AHCA/NCAL President and CEO Mark Parkinson

The nation’s two strongest long-term care provider lobbying groups are uniting to form a singular, more powerful voice, the pair announced Tuesday morning.

The Alliance for Quality Nursing Home Care will essentially cease to exist after it is re-absorbed into the American Health Care Association around July 1.

AHCA, along with its sister group, the National Center for Assisted Living, is already the nation’s largest senior care association, with more than 11,000 members. The Alliance consists of nine major provider chains (representing more than 1,200 facilities in 43 states) and powerful multi-platform vendor Direct Supply.

The Alliance, which was founded in 1999 as an AHCA sub-group comprising major nursing home chains, made threatening overtures in 2005 with an independence drive. Disgruntled with what they viewed as lobbying that wasn’t focused or aggressive enough, Alliance members declared in August 2005 they would pull entirely out of AHCA affairs. They also expressed a desire to get away from catering to such a broad a membership base and the attendant education programs that go with it. Concerned about potential losses of clout and dues fees from splitting with such major players, AHCA changed executives and leadership treaded lightly. AHCA also overhauled its governing structure, in part, to court Alliance members’ favor.
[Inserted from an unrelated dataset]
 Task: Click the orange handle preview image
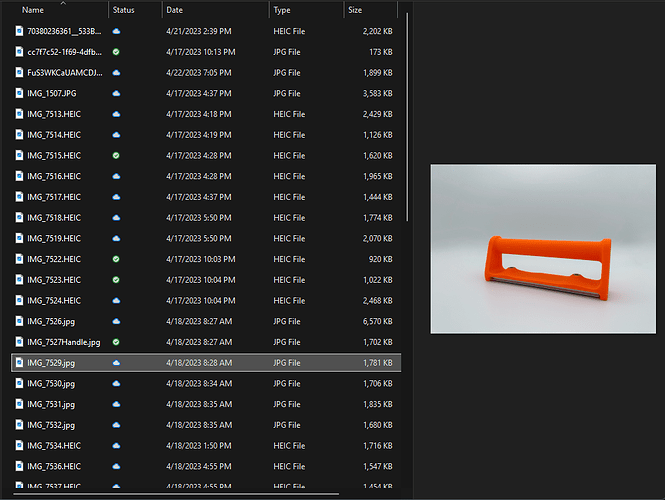click(x=543, y=249)
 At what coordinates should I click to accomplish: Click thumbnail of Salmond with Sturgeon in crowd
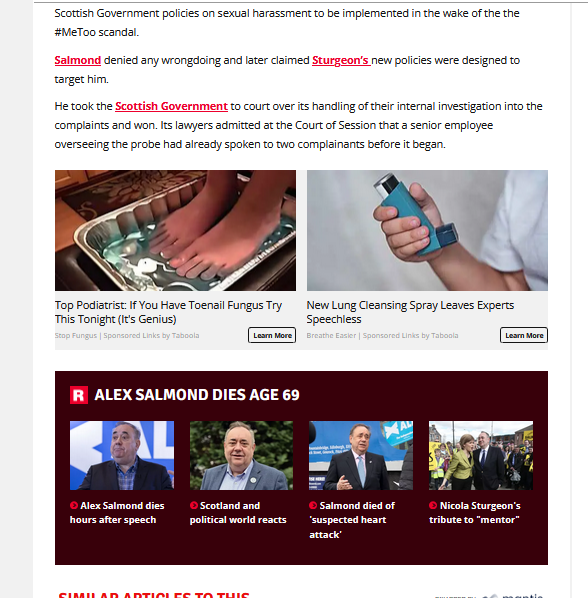pos(481,455)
Never too far apart to begin with, AHCA and Alliance public policy positions have been virtually identical in recent times.

The Alliance’s membership has dipped in recent years, losing several major providers and several hundred facilities’ representation. Among that number is UHS-Pruitt, which left the Alliance a few years ago when UHS-Pruitt CEO Neil Pruitt Jr. become AHCA board chairman.

Currently, only two Alliance members, HCR ManorCare and Medical Facilities of America, are not also AHCA members.

Ultimately, pressures from Washington seem to have forced the two lobbying groups back together.

“Faced with continued cuts and growing pressures on the systems that fund the care we provide, there was really only one choice — to band together to form one unified voice. The economic straits our profession faces necessitated this union,” said AHCA President and CEO Mark Parkinson, who will oversee all operations. “We have heard the call of our members [to form one lobbying voice], and we have responded.”

Parkinson said the merger should “make our profession stronger than it has every been.” The former Kansas governor added that AHCA/NCAL membership has climbed to an all-time high during his 18 months in the job.

Alliance President Alan G. Rosenbloom, who was president and CEO of the Pennsylvania chapter of the AHCA until 2006, echoed Parkinson’s endorsement of unity.

“For over a decade, AHCA and the Alliance have worked together to improve quality, boost transparency and increase accountability,” he said. “We look forward to sustaining this progress together.”

All major functions will be based at AHCA’s current headquarters in Washington, AHCA spokesman Greg Crist said. Many details of the merger, including some personnel issues, are yet to be worked out, he added.